Should I use one machine/node or many machines/nodes? - If you can do your computation on the cores of a single node using shared memory, that will be faster than using the same number of cores (or even somewhat more cores) across multiple nodes. Similarly, jobs with a lot of data/high memory requirements that one might think of as requiring Spark or Hadoop may in some cases be much faster if you can find a single machine with a lot of memory. - That said, if you would run out of memory on a single node, then you’ll need to use distributed memory.
What level or dimension should I parallelize over?
- If you have nested loops, you generally only want to parallelize at one level of the code. That said, in this unit we’ll see some tools for parallelizing at multiple levels. Keep in mind whether your linear algebra is being threaded. Often you will want to parallelize over a loop and not use threaded linear algebra within the iterations of the loop.
- Often it makes sense to parallelize the outer loop when you have nested loops.
- You generally want to parallelize in such a way that your code is load-balanced and does not involve too much communication.
How do I balance communication overhead with keeping my cores busy?
- If you have very few tasks, particularly if the tasks take different amounts of time, often some processors will be idle and your code poorly load-balanced.
- If you have very many tasks and each one takes little time, the overhead of starting and stopping the tasks will reduce efficiency.
Should multiple tasks be pre-assigned (statically assigned) to a process (i.e., a worker) (sometimes called prescheduling) or should tasks be assigned dynamically as previous tasks finish?

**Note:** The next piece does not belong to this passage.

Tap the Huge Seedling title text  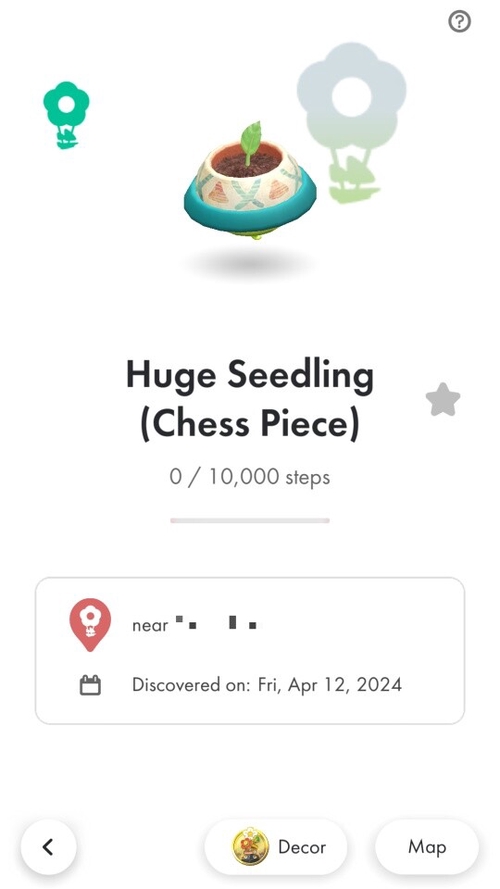pyautogui.click(x=250, y=400)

- To illustrate the difference, suppose you have 6 tasks and 3 workers. If the tasks are pre-assigned, worker 1 might be assigned tasks 1 and 4 at the start, worker 2 assigned tasks 2 and 5, and worker 3 assigned tasks 3 and 6. If the tasks are dynamically assigned, worker 1 would be assigned task 1, worker 2 task 2, and worker 3 task 3. Then whichever worker finishes their task first (it woudn’t necessarily be worker 1) would be assigned task 4 and so on.
- Basically if you have many tasks that each take similar time, you want to preschedule the tasks to reduce communication. If you have few tasks or tasks with highly variable completion times, you don’t want to preschedule, to improve load-balancing.
- For R in particular, some of R’s parallel functions allow you to say whether the tasks should be prescheduled. In the future package, future_lapply has arguments future.scheduling and future.chunk.size. Similarly, there is the mc.preschedule argument in mclapply().